<<<<
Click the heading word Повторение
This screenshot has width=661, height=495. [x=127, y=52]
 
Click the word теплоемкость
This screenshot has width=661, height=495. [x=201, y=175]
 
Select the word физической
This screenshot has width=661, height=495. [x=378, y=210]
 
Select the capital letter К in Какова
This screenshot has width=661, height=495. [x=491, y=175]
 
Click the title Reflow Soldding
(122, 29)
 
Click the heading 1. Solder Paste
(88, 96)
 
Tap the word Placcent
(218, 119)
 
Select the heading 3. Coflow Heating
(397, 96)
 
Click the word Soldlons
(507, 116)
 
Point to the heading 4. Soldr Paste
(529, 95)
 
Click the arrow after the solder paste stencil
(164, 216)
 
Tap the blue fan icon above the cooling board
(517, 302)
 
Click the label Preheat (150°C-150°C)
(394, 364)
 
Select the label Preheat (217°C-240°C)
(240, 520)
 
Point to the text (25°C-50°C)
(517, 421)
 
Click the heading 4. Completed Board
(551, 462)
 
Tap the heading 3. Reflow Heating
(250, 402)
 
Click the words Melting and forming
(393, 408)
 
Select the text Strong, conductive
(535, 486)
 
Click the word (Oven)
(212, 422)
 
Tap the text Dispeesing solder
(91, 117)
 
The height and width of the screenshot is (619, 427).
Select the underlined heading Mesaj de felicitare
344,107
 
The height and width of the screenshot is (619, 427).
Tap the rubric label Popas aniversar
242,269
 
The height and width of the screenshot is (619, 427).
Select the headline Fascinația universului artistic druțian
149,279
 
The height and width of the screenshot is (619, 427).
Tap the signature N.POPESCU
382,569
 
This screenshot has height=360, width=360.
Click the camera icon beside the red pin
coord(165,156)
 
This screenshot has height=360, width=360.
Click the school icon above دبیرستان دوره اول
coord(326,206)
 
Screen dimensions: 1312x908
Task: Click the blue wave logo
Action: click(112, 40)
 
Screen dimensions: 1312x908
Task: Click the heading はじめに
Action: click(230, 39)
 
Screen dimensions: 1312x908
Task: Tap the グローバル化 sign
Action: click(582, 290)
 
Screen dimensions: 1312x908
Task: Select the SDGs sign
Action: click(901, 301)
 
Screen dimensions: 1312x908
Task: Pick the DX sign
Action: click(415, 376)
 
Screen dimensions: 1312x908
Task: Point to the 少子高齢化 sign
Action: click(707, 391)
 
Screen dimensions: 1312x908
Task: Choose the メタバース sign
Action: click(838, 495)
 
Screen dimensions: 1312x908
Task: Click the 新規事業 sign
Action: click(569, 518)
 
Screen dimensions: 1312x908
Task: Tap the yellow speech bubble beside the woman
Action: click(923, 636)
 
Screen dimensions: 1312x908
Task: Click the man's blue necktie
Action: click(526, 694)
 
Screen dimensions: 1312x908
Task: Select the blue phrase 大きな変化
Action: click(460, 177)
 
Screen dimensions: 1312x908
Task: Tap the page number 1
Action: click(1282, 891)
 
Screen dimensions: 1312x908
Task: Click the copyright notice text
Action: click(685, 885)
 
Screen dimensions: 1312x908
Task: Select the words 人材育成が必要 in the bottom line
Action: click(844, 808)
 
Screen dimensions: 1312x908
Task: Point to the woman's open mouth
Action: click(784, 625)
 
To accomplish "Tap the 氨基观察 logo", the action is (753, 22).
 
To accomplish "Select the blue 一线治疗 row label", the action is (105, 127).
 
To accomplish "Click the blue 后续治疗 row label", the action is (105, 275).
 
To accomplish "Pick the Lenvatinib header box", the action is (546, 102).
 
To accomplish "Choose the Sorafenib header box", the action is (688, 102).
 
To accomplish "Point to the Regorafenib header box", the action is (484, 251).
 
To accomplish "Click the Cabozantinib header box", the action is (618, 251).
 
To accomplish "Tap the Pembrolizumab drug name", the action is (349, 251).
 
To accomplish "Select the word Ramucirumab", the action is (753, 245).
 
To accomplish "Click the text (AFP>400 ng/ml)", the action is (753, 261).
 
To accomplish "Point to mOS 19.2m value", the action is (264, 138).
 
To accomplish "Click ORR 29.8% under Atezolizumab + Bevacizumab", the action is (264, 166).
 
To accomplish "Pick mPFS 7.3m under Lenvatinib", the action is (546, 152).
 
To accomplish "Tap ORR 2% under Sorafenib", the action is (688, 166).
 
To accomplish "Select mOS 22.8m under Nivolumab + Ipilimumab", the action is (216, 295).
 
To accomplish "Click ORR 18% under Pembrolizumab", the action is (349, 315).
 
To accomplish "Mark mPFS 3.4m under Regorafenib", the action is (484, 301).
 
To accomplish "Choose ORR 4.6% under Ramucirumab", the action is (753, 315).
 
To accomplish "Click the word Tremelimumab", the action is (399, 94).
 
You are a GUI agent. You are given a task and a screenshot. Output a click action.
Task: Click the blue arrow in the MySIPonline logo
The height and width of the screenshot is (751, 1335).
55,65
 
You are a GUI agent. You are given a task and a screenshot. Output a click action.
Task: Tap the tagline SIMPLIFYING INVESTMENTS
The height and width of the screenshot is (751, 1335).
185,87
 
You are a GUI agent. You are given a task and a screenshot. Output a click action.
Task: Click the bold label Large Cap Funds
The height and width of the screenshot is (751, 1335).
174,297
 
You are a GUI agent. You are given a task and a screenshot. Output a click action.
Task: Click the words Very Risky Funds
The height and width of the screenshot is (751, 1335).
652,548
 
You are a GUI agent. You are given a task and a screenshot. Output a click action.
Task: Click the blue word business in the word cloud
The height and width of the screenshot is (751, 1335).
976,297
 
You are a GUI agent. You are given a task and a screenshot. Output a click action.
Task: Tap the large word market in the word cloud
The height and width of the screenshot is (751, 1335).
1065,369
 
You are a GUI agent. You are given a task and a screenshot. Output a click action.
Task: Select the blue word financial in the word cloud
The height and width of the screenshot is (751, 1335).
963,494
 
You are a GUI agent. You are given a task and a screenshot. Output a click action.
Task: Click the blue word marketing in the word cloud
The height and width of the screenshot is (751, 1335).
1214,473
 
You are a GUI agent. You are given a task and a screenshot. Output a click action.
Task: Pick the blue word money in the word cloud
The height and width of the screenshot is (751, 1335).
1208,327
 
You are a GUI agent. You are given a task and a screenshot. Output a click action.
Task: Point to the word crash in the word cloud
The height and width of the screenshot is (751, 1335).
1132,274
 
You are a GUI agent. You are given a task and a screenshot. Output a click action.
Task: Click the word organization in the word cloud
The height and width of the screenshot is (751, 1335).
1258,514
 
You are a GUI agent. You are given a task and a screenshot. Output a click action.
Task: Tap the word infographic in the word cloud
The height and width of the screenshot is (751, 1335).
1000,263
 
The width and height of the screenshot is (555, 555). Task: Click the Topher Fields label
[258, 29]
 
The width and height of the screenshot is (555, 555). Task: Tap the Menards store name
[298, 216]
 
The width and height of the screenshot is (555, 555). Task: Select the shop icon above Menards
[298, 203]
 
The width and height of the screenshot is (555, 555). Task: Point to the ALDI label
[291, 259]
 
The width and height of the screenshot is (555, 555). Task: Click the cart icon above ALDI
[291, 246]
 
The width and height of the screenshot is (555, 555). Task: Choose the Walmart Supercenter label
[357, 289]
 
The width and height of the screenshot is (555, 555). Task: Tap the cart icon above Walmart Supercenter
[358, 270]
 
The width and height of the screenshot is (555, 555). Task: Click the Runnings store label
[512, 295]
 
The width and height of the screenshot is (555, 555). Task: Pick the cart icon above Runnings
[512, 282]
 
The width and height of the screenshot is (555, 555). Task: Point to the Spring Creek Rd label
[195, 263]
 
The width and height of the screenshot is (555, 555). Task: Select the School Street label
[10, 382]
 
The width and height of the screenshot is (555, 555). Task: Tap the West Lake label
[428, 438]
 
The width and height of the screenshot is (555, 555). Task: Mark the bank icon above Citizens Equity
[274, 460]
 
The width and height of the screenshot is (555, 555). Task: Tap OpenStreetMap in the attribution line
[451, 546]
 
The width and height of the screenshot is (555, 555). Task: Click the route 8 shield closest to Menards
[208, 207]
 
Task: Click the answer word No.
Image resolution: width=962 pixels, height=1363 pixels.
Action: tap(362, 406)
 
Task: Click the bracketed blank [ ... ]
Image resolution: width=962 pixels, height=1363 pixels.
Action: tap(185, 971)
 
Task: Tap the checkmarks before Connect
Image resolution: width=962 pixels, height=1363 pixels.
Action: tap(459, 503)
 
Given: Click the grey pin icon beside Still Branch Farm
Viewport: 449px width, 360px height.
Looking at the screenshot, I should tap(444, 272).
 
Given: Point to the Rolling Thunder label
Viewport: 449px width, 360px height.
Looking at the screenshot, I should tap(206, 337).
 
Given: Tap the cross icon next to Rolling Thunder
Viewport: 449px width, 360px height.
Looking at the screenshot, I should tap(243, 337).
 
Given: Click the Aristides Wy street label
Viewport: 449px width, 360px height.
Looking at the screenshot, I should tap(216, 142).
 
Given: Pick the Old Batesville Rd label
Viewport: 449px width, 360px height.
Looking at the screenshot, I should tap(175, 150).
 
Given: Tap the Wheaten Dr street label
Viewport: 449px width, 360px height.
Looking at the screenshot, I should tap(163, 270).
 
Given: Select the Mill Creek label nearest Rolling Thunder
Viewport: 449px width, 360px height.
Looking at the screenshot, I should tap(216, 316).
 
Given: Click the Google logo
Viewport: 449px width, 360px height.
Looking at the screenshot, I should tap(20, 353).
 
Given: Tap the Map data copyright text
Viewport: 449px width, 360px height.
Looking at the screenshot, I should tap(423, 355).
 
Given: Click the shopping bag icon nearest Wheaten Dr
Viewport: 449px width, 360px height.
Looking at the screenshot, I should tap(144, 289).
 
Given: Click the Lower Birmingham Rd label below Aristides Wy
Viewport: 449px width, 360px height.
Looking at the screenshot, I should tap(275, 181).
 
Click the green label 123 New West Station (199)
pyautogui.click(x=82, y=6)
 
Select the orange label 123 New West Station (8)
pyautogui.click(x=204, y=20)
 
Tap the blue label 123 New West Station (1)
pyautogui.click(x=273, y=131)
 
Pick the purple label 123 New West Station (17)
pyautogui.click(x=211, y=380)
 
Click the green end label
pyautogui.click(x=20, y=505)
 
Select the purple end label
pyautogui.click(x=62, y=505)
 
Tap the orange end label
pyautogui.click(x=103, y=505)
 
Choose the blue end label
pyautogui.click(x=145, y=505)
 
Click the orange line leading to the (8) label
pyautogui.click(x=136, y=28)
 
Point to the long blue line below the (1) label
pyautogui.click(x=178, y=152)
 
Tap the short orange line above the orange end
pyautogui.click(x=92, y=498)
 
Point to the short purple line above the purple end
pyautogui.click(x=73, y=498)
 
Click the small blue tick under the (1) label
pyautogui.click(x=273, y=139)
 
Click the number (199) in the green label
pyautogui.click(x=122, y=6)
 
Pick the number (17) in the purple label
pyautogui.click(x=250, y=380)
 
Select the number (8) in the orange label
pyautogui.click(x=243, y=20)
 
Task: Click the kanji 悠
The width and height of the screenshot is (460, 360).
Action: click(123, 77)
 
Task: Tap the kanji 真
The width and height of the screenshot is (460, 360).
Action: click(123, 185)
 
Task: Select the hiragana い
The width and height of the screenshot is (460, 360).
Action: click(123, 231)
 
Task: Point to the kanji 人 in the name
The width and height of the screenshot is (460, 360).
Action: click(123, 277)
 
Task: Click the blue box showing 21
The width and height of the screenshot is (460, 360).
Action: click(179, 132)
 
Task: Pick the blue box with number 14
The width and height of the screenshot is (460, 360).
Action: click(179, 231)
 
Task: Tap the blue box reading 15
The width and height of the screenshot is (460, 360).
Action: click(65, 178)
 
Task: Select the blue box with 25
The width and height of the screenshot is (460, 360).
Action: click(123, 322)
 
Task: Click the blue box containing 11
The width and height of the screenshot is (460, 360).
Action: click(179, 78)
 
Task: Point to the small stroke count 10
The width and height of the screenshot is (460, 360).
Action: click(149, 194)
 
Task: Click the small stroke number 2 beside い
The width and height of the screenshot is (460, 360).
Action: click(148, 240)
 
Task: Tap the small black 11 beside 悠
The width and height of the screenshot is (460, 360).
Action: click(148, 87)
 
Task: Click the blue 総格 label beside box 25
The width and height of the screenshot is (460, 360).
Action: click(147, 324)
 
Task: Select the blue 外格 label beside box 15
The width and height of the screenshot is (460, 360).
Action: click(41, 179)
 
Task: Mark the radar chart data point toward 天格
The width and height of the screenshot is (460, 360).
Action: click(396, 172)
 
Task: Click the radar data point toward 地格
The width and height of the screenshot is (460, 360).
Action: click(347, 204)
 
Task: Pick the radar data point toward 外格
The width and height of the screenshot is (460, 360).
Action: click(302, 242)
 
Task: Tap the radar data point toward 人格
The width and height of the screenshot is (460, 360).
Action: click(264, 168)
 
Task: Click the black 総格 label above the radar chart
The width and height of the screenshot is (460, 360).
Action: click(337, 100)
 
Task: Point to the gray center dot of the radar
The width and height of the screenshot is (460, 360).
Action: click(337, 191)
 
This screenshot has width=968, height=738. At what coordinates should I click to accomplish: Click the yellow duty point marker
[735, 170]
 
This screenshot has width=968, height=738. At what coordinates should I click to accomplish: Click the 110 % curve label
>>>>
▶ _What is needed_
Copy the data above from the line with "Click the word Soldlons" up to and including the line with "coord(326,206)", keeping every line identical to the original.

▶ _Task output_
Click the word Soldlons
(507, 116)
 
Point to the heading 4. Soldr Paste
(529, 95)
 
Click the arrow after the solder paste stencil
(164, 216)
 
Tap the blue fan icon above the cooling board
(517, 302)
 
Click the label Preheat (150°C-150°C)
(394, 364)
 
Select the label Preheat (217°C-240°C)
(240, 520)
 
Point to the text (25°C-50°C)
(517, 421)
 
Click the heading 4. Completed Board
(551, 462)
 
Tap the heading 3. Reflow Heating
(250, 402)
 
Click the words Melting and forming
(393, 408)
 
Select the text Strong, conductive
(535, 486)
 
Click the word (Oven)
(212, 422)
 
Tap the text Dispeesing solder
(91, 117)
 
The height and width of the screenshot is (619, 427).
Select the underlined heading Mesaj de felicitare
344,107
 
The height and width of the screenshot is (619, 427).
Tap the rubric label Popas aniversar
242,269
 
The height and width of the screenshot is (619, 427).
Select the headline Fascinația universului artistic druțian
149,279
 
The height and width of the screenshot is (619, 427).
Tap the signature N.POPESCU
382,569
 
This screenshot has height=360, width=360.
Click the camera icon beside the red pin
coord(165,156)
 
This screenshot has height=360, width=360.
Click the school icon above دبیرستان دوره اول
coord(326,206)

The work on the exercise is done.